Dopo le nuove sanzioni Usa, L’Avana risponde alle minacce di Trump e dice no a trattative sul sistema interno
Cuba non intende trattare con gli Stati Uniti sulle proprie riforme politiche ed economiche. Il governo dell’Avana ha respinto le pressioni di Washington e ha ribadito che le questioni interne del Paese non possono diventare materia di negoziato.
“La struttura politica ed economica di Cuba non è materia di dialogo con gli Stati Uniti”, ha detto il ministro degli Esteri Bruno Rodriguez durante un incontro internazionale all’Avana con sindacalisti e attivisti arrivati da diversi Paesi.
Per il governo cubano, il tema riguarda la sovranità nazionale e la libera autodeterminazione del Paese. Nessuna questione interna, quindi, sarà inserita in eventuali trattative con Washington.
Rodriguez ha anche avvertito gli Stati Uniti di non sottovalutare la reazione cubana in caso di un attacco. Cuba, ha detto, “saprà difendersi”. Il ministro ha comunque ribadito che il governo agirà con responsabilità e che auspica la via del dialogo.

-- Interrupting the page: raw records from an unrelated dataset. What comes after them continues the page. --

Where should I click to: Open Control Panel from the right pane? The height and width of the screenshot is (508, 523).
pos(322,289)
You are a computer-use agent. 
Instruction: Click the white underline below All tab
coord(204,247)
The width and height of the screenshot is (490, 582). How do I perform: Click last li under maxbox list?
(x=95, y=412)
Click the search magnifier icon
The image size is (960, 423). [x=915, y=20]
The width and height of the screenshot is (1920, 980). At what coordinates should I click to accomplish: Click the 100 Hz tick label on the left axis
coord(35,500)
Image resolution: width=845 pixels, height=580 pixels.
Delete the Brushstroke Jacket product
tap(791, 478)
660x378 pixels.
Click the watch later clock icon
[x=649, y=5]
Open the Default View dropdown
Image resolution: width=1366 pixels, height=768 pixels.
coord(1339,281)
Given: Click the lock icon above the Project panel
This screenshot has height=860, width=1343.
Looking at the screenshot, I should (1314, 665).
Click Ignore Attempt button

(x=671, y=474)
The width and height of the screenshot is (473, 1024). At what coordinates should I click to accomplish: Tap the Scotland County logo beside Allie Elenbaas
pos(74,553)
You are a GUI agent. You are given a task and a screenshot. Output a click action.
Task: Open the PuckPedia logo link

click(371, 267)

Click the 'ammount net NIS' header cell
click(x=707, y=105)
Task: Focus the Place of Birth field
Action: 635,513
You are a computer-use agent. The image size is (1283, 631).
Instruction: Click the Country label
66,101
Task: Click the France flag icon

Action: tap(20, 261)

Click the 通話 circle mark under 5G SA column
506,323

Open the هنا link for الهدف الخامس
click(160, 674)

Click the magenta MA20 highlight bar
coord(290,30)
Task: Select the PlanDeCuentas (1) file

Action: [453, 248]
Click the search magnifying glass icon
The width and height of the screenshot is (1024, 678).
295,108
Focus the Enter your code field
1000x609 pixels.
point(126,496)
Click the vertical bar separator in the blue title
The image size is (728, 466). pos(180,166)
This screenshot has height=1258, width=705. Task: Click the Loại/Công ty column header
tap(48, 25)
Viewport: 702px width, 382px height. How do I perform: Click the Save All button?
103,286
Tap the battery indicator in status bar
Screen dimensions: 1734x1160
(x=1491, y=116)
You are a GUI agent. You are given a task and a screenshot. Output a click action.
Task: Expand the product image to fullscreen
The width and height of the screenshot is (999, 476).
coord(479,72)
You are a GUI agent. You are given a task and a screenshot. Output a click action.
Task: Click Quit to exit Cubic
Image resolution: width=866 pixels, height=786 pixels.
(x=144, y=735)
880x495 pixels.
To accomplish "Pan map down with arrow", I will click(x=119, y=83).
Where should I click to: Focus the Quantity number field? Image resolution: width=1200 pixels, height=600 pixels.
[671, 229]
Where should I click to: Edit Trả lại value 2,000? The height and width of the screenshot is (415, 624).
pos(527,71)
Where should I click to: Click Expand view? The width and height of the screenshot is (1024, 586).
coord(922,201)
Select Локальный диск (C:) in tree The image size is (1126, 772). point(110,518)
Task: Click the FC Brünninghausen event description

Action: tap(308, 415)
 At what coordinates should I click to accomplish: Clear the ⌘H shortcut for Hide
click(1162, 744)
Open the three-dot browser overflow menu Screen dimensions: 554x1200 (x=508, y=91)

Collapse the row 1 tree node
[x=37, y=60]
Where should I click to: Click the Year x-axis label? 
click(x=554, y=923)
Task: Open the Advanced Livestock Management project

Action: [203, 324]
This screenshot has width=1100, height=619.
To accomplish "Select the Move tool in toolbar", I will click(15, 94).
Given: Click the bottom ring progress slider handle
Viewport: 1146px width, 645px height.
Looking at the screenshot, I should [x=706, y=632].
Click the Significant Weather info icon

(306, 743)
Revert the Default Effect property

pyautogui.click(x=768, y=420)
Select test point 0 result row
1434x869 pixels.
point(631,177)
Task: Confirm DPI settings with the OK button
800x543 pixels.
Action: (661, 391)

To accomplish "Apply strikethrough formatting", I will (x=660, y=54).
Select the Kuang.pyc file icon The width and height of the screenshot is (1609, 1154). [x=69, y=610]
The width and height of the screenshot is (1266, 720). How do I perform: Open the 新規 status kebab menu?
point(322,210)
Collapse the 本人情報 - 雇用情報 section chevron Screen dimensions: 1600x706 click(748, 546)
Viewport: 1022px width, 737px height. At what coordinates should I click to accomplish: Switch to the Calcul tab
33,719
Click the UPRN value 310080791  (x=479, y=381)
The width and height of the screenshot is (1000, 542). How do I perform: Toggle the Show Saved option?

La presa di posizione arriva dopo le parole di Donald Trump, che ha parlato della possibilità di “prendere il controllo” dell’isola “quasi immediatamente”. Dichiarazioni arrivate poche ore dopo l’ampliamento delle sanzioni contro il governo cubano.
Dall’inizio dell’anno Washington ha intensificato la pressione economica sull’Avana. Le misure hanno avuto effetti anche sull’approvvigionamento di carburante e sulla produzione elettrica, in un Paese già attraversato da forti difficoltà economiche.